### [TEXTAUSZUG]

****************************************

Das mag sich nach "nicht sooo dramatisch" anhören, aber ich fände es schon blöd, wenn die 98 Pakete, die ich nicht in 32bit brauche, zwangsweise auch doppelt gebaut würden. Schnelle Maschine mit viel RAM hin oder her.

----------

## Linubie

Ok das sehe ich ja ein, bleibt jedoch noch die Frage offen weclhe Pakete ich für 32 bit Programme unter wine benötige.

Lt. dem was ich bereits schrieb scheint es nur wine zu sein.

Aber ich denke wenn ich nur wine mit abi_x86_32 kompiliert habe, habe ich bei nativen Programmen (meistens Spiele bei mir) wieder das Problem das mir einige 32 bit libs fehlen.

Ich würde halt gern wissen was ich minimalst benötige.

----------

## Klaus Meier

Das sagt die emerge von ganz alleine. Du entfernst dein Eintag "*/* abi_x86_32" und machst daraufhin ein emerge -uDNva world. Dann sagt dir emerge, welche Pakete dieses Flag brauchen und die trägst du dann in die package.use ein. Danach noch mal ein emerge -uDN world und aus allen Paketen, die dies nicht benötigen, wird die 32bit Unterstützung entfernt.

----------

****************************************

### [DATEN]
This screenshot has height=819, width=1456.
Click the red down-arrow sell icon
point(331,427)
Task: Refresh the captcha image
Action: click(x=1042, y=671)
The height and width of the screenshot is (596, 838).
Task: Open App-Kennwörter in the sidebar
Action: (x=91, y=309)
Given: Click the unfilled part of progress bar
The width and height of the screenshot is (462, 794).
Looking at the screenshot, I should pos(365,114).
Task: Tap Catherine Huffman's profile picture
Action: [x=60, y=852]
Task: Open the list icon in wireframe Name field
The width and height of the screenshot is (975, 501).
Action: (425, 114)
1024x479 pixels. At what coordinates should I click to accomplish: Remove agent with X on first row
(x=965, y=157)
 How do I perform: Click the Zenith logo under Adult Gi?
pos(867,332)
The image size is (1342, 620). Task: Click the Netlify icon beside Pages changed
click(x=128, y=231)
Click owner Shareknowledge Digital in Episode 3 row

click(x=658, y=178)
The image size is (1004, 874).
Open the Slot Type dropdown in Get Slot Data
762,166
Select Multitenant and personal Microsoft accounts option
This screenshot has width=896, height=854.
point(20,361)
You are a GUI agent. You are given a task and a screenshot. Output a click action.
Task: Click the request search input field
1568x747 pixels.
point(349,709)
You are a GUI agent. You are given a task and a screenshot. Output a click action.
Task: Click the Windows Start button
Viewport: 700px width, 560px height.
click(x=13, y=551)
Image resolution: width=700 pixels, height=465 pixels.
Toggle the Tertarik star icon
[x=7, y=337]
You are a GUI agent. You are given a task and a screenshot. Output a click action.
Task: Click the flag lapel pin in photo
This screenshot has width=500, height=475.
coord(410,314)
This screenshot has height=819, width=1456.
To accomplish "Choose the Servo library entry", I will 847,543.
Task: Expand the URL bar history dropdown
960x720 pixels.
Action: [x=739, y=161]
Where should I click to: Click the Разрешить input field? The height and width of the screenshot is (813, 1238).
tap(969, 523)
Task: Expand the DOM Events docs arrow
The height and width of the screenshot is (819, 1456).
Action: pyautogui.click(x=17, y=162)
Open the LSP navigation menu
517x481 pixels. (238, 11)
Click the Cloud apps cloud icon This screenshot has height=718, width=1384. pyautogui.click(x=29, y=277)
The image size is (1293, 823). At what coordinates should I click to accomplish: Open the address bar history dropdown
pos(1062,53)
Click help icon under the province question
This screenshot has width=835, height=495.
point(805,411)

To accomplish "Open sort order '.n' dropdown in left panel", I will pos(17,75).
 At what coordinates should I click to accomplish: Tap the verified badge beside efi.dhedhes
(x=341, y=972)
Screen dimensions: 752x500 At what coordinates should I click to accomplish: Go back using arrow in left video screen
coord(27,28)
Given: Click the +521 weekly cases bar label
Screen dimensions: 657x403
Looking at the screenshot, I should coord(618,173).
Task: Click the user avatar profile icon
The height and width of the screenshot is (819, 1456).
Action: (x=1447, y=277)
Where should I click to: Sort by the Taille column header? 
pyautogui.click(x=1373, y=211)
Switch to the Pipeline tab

****************************************

### [IHRE AUFGABE]
Beantworten Sie anhand des Forumsauszugs zu abi_x86_32 diese Fragen:
1. Wie viele Pakete werden im ersten Beitrag als in 32bit nicht benötigt genannt?
2. Um welche Art von Programmen handelt es sich bei Linubies nativen Programmen meistens?
3. Welchen Eintrag soll Linubie laut Klaus Meier entfernen?
Die Daten spielen hierfür keine Rolle.

### [SCHRIFTLICHE ANTWORT]
1. 98 Pakete.
2. Meistens um Spiele.
3. Den Eintrag "*/* abi_x86_32".